People have more bravado on social media to flex their toughness and chew out rivals. And that flexing and chewing out is far more public than it ever was before.
“It’s fueling the violence because if you say something about me, and everyone sees you say something about me, that means you disrespecting me,” explains Shorty Capone, one of the most prolific drill music producers. “And if you disrespecting me, I can’t let you get away with disrespecting me. So you have to retaliate.”
Alvin Elmore
Music video director
In these music videos, an act of disrespect can be as simple as inverting the gang sign of another clique. “It’s sad, but when you live in these neighborhoods and you don’t have a lot to look forward to, that kind of thing means a lot to you,” says Alvin Elmore, Capone’s business partner.

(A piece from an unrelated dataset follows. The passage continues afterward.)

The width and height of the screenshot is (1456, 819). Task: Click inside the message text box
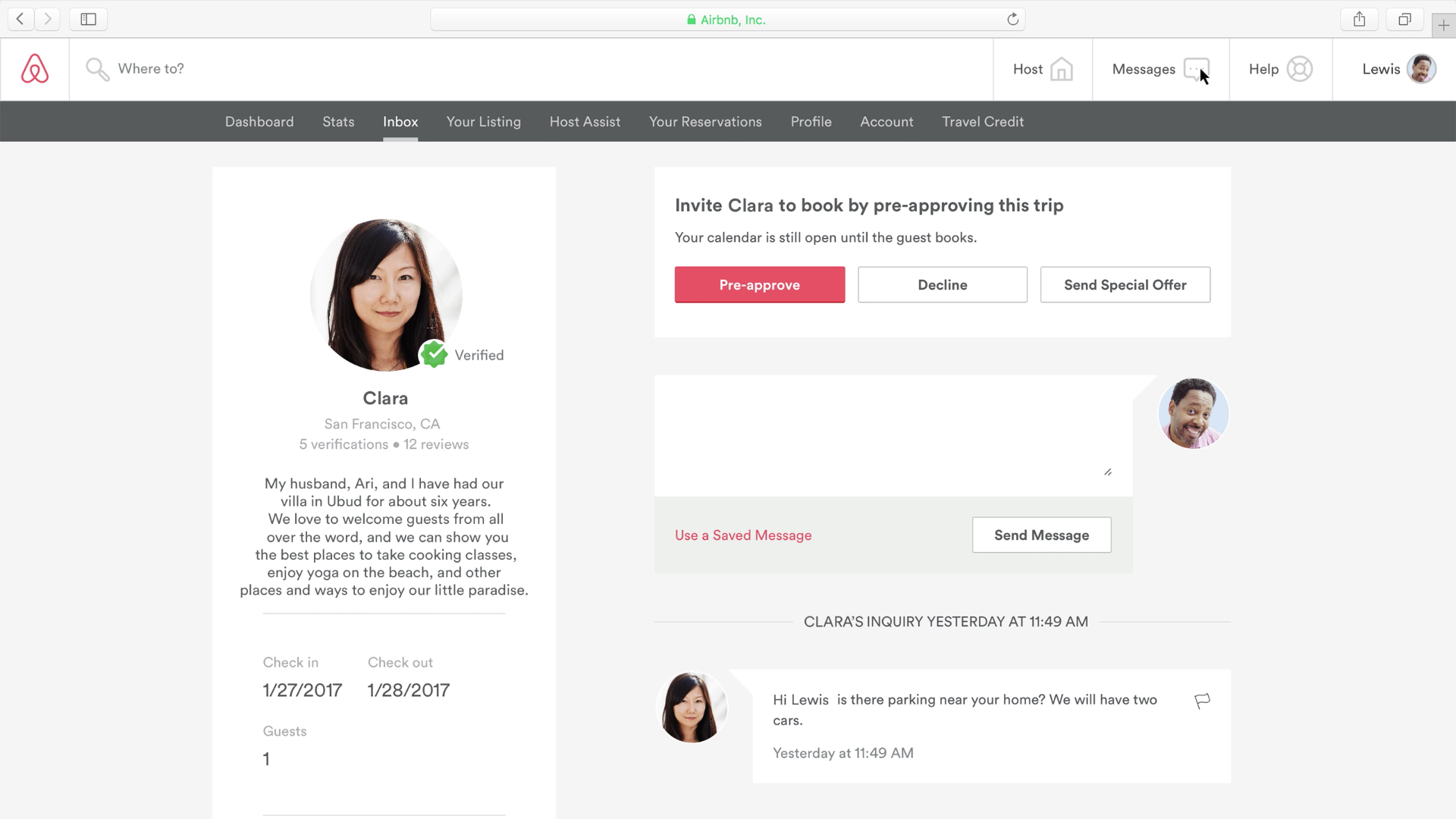[893, 435]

Elmore estimates that a majority of the 500 homicides in Chicago in 2012 involved online feuds.
Even Instagram is a frontier in this war. One member of the Gangster Disciples received a message on Instagram that said, “When I see you in the streets N****, bang bang.”
“Goofy, trippin’. He doesn’t know what he is getting himself into,” the gangster tells America Tonight. “... You have to defend yourself, when you are put in a situation like this.”

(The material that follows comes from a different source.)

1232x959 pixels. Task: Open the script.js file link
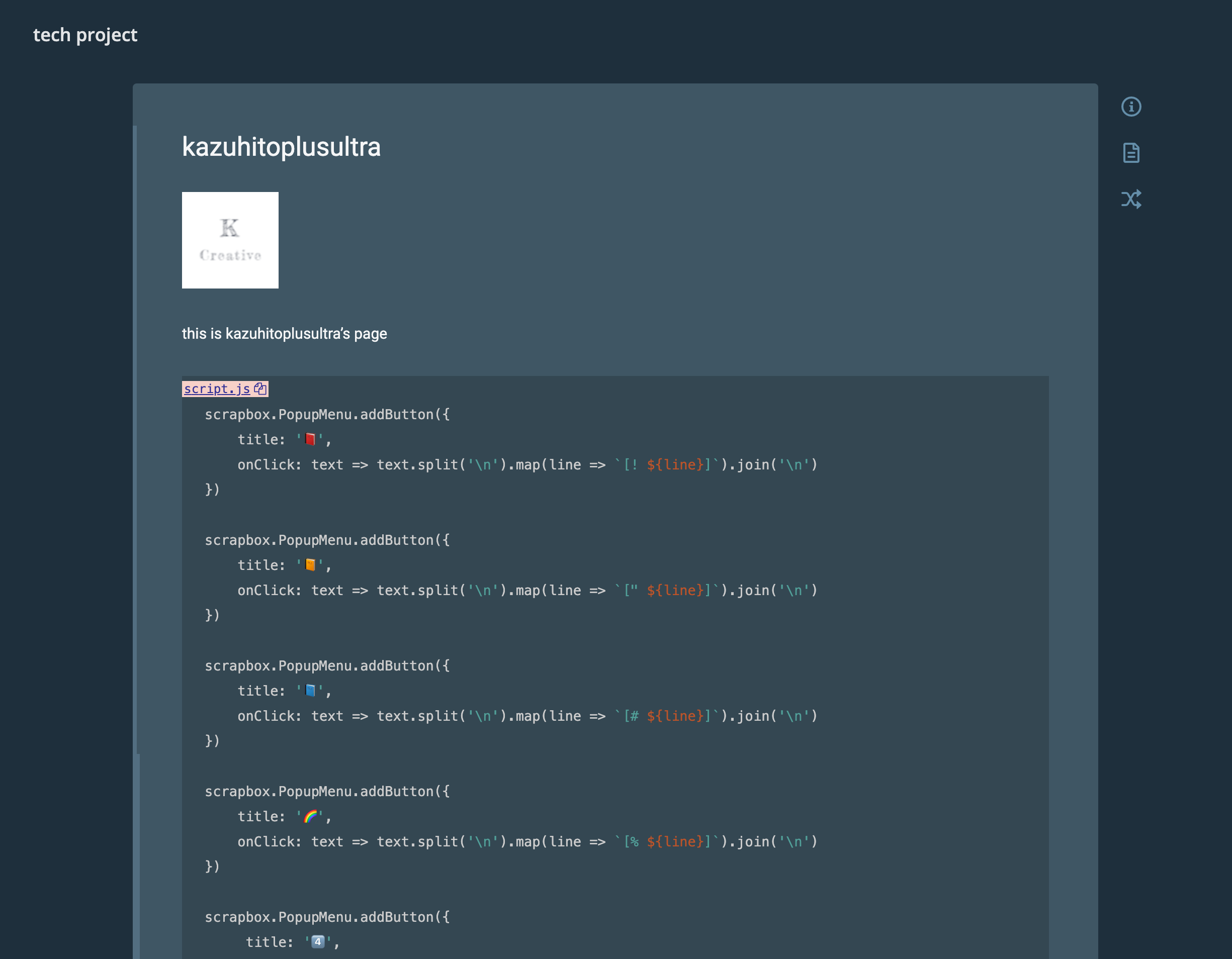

Asked whether he would kill somebody over a comment like that, he replied: “Yeah, what else are you supposed to do?”....It’s like a cancer. You know a little piece of cancer get in your body. You go to the hospital and they get that little piece out. What we have here is a little piece of cancer.”
Later that day, the gang member was arrested for brandishing a gun in someone’s face and threatening to kill him.
LMAO
The most high-profile case of online beef spilling over into real-world violence involved the drill music pioneer and Interscope Records recording artist Chief Keef and an up-and-coming 17-year-old rapper called Lil JoJo. In 2012, Lil JoJo, who was affiliated with the Gangster Disciples, made a video mocking Chief Keef, a member of the rival gang the Black Disciples. As an extra stab, Lil JoJo filmed himself taunting a member of Chief Keef’s entourage. In the background, you can hear the guy shout back, “I’m gonna kill you.”
On Sept. 4, 2012, Lil JoJo tweeted the South Side corner he was standing on, and tagged Chief Keef’s crew. It was a challenge. A few minutes later, Lil JoJo was showered in bullets in a drive-by shooting and died.
@bcity79 @LilReese300 lmao im on 069 Stop The Fuckin flexin
— #OsoarrogantENT (@OsoArrogantJoJo) September 4, 2012
Chief Keef denied involvement in the murder, but just hours afterwards, someone tweeted from his account: “Its Sad Cuz Dat N---- Jojo Wanted To Be Jus Like Us #LMAO.”
LMAO is slang for “laughing my ass off.”
Over the last decade, the arrests of top leaders have led to a fracturing of gang structures on the streets. No one is really in charge anymore. There can be rival cliques on almost every other block, and the violence has become much more random.
“I think what’s happened is, out there, the value of life is deteriorating,” Elmore says. “It’s like it doesn’t have as much value as much. Where you’ll see somebody die and then the person, they’ll laugh about it on Twitter.”
#Chiraq’s virtual turf war
Al Jazeera America's The Stream breaks down the online battle tactics of Chicago gangs, from gang hashtags to "Facebook drillin'." Social media posts are the new graffiti, The Stream reports, a means to mark territory and provoke rivals.
Feeling like a man
Videotaped reprisals are an increasingly popular means to settle a score. In one video, a young rapper named DJ Nate is blindsided by a rival artist named Nico Montana. Montana punches DJ Nate repeatedly, and forces his dazed victim to surrender his belt. The video was posted to WorldstarHipHop, where it received 180,000 views.
“Everybody wants to feel like a man,” Elmore says. “And nothing makes you feel more like a man than beating somebody up.”
In drill music videos, crews often brandish weapons and act out execution-style killings. Sometimes, in their lyrics, they’ll boast about having killed a man.
“A lot of people brag about how they’re a real gangster and how they kill some people,” Elmore says. “At first, I didn’t believe ‘em. But the death toll in Chicago’s gettin’ up so high, it’s like, maybe there’s some of ‘em are tellin’ the truth.”